El pastel de bacalao de la casa de mis padres en semana santa, hecho al modo del pastel de chucho, una gloriosa combinación de huevos, pescado salado guisado con ají dulce, pimentón y cebollas; y tajadas de plátano frito dispuestas en capas junto a papas en rodajas. Un ceremonial familiar de amorosa ofrenda a la tradición y a la vida.

Tuve mi momento proustiano hace unos meses en una esquina del barrio San Cristóbal. Compré en una tienda venezolana un bocadillo de guayaba envuelto como dios manda en hojas de bijao. No pude esperar para hincarle el diente, y justo ahí alcé la vista al cartel: Sarandí y Venezuela, en un instante estaba en casa, mi abuelo me daba un dulce traído del camino, de algún viaje al interior.

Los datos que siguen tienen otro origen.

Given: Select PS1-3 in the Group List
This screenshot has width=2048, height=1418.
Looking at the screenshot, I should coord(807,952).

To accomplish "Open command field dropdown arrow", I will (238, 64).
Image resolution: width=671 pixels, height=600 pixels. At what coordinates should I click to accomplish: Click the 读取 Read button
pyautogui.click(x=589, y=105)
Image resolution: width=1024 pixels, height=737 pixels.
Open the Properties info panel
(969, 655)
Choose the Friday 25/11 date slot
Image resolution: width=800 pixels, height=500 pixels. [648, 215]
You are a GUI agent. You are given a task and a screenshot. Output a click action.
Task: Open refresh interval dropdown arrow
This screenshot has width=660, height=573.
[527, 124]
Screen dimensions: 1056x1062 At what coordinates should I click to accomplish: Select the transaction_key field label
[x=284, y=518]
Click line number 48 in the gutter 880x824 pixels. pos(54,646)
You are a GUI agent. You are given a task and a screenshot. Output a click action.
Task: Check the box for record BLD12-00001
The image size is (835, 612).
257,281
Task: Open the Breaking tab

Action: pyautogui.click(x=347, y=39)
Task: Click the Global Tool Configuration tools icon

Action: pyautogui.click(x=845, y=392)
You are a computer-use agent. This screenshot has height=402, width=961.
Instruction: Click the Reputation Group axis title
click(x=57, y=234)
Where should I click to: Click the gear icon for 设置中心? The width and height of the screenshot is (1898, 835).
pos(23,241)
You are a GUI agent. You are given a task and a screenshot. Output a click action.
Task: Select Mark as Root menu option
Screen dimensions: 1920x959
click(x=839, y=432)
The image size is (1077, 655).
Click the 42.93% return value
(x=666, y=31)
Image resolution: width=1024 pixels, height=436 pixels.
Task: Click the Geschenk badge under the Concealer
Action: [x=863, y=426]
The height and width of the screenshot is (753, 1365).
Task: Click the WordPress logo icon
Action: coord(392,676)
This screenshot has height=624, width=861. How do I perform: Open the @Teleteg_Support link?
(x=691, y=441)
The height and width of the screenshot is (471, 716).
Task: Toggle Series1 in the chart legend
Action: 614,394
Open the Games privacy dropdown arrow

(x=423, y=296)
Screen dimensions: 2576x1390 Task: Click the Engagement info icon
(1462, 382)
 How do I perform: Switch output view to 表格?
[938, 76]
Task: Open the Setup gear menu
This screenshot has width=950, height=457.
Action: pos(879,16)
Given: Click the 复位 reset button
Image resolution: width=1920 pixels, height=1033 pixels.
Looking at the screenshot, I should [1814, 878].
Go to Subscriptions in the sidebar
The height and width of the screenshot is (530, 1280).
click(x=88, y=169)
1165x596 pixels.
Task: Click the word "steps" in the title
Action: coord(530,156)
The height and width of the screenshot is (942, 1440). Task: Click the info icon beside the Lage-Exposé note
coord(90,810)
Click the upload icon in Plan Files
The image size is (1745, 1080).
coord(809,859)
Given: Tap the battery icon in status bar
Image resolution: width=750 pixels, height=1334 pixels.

Enrique Alí González Ordosgoitti

Mis abuelos habían estado muchas veces alrededor de esta Mesa, situada en el patio donde pega el fresco de la mañana de Cariaquito.

Hoy estaba frente a ella, observando el paisaje del condumio. Veía puntos negros, rojos, amarillos, blancos y tazas, distribuidas a la altura de cada silla.

Era una arepa grande, blanca y quemada por la leña. La abrí hasta escuchar el susurro ahumado del maíz. Tomé el punto negro abultado y probé el milagro de la sangre animal donada para la vida humana y supe de la morcilla. Vi el punto rojo brillante, que me recordaba la parte inferior de una llama, la que arde y quema sin volverse amarilla. Lo probé y se quemaron los cielos de mi boca, iniciando un romance hacia el cochino, vuelto espíritu amortajado en ají dulce. Ahí supe que el Chorizo se inventó en Carúpano.

Y quedé absorto, hasta escuchar el grito de la arepa. Y procedí a mezclar lo negro y lo rojo y lo blanco y lo mordí y supe que los colores saben y que ese saber lo hacemos nuestro, cuando comemos. Aprendí que lo negro, suave y condimentado, convertía a la sangre en ofrenda y que el rojo brillante y ardido en ají, era el noble gesto del cerdo traído de España y que el maíz era el recipiente, para masticar varias civilizaciones.

Mi abuela me señaló el punto amarillo. Era algo largo, delgado y pequeño que había sudado sus amarillos, cuyas gotas habían copado el plato. Probé un dulzor adulto, del cual había que comer poco, pues su amarillo era grueso. Descubrí el titiaro.

Y al final tomé la taza de café negro.

El café negro siempre viene con lluvia.

Es una canoa cabalgando las aguas, que siempre nos coloca a salvo alrededor de la mesa.